BRIEF 1:
Answer these questions from the text on cognitive diversity:
(a) What kind of reasoning does the text say we learn at school?
(b) How many times did Alison Reynolds and David Lewis run the execution exercise, and over how many years?
(c) What grows the more people feel they are similar?
BRIEF 2: Can you pick up the text on cognitive diversity after its final line and carry it on in the same voice?

TEXT EXCERPT:
________________

Cognitive Diversity : surpass the initial goals

Cognitive Diversity : sail through the unknown and surpass the initial goals

[Gaëlle Brunetaud Zaïd] 

First of all, let me tell you something that might appear obvious but that most of all forget when we are working with other people : there is not one way of thinking, there is not one way to engage in situations, there is not one way to grasp the world. Deductive reasoning, logical deduction is the process of reasoning from one or more statements to reach a logically certain conclusion. It’s the kind of reasoning we learn at school. It’s the kind of reasoning that is the most obviously used in companies. This is used in business planning, budget reviews, etc. But not all people think that way. Some think with their intuition, they see things globally, they don’t try to cut down complexity, they make a personal synthesis and they turn complexity into coherence. When its comes to complexity, innovation, transformation, this way of thinking seems to be particularly efficient .... but there is room for everybody.

1-To innovate and reach sustainable performance we need to solve a paradox

1-Working together with our differences can be at first more complicated

I would like to make a short digression : Received wisdom is that the more diverse the teams in terms of age, ethnicity, and gender, the more creative and productive they are likely to be. But having run the execution exercise around the world more than 100 times over the last 12 years, Alison Reynolds and David Lewis (researchers) have found no correlation between this type of diversity and performance. Then they began to look more closely at cognitive diversity – it means how individuals think about and engage with new, uncertain, and complex situations. Their analysis shows a significant correlation between high cognitive diversity and high performance. From their perspective, value comes from cognitive diversity especially when managing new, uncertain, and complex situations.

2- But there is still a problem : all groups tend to smooth out rough edges to be able to work as a whole.

And the more people feel they are similar, the more rivalry grows. Rivalries poisons group efficiency.

So, what is at stake :

  • We need to work together and take advantage of our differences
  • We need to allow everyone to develop his/her own potential
  • We need to encourage and accommodate divergent outlooks
  • We need to allow all to benefit from each others (and, among other things, to develop cerebral and behavioral plasticity)

________________

[Items from a data source]
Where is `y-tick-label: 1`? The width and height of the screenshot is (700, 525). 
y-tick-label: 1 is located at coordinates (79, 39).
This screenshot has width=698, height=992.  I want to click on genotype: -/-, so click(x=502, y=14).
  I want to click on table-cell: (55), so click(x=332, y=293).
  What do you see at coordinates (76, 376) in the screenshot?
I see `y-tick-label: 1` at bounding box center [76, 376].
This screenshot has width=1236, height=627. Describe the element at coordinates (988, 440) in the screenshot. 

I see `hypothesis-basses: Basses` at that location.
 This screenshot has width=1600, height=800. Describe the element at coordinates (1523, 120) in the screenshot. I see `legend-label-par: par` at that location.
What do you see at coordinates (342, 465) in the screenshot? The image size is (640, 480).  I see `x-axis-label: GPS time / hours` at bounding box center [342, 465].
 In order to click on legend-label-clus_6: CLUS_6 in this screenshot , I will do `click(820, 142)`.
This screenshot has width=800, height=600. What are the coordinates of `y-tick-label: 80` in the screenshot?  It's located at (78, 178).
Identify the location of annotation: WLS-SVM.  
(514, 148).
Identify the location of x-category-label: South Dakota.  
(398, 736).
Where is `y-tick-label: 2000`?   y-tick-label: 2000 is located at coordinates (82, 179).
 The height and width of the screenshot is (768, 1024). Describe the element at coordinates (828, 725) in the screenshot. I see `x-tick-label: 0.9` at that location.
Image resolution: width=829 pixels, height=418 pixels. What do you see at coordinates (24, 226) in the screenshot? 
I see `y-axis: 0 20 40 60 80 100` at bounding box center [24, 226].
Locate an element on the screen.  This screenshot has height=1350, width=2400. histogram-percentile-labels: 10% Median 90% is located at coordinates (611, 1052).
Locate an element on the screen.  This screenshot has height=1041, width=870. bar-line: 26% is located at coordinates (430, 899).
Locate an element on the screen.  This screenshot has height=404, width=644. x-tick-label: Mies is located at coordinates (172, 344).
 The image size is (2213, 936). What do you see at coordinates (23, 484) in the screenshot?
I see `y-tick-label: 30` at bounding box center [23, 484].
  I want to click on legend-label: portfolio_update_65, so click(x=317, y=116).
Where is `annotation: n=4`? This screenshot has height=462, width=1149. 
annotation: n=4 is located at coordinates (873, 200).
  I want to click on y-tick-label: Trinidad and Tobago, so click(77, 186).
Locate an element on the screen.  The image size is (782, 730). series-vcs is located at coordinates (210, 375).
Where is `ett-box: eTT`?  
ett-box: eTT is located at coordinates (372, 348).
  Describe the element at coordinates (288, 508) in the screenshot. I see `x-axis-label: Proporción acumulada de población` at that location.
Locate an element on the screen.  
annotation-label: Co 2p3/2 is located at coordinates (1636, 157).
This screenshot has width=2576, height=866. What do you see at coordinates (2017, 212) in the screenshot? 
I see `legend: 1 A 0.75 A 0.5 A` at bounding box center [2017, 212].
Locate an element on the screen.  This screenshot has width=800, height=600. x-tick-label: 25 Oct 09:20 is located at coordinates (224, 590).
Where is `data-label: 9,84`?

________________

EXPECTED OUTPUT 1:
(a) Deductive reasoning, or logical deduction.
(b) More than 100 times over the last 12 years.
(c) Rivalry.

EXPECTED OUTPUT 2:
2-How to reach tremendous success

Here is what I observe :

  • When we don’t look for performance, but aim for harmony,
  • When we see diversity not as a business opportunity, but as an ethical priority
  • When we don’t listen to the voice inside us that tells us “he is dumb, she is not thinking like me, he is focusing on stupid things” but open our heart to “what could I learn from him/her ; I don’t feel at ease with what she says but maybe she is seeing something I have been blind to, etc”,
  • When we stop judging people,
  • When we stop focusing on visible differences and focus on invisible things that bring us together

When we dare stepping into uncharted grounds, when we accept to feel uneasy, when we are able to let go of some of our certainties, then we can sail through the unknown and surpass the initial goals.

  • When we dare stepping into uncharted grounds, when we accept to feel uneasy, when we are able to let go of some of our certainties, then we can sail through the unknown and surpass the initial goals.
  • To reach something we never reached we need to do things we never did

When we reach harmony, we reach collective flow,

It is something that arises when we stop wanting to put people into boxes, when we stop wanting to adapt people to the processes, but when we really go from the people first.

There is a very subtle tipping point here

It is a question of interpersonal communication, personal opening and internal posture.

When you reach it, the group is more than the addition of all the individuals. There is a soul supplement, impossible becomes possible.

It’s magical.

I sincerely hope you’ll get the opportunity to experience it.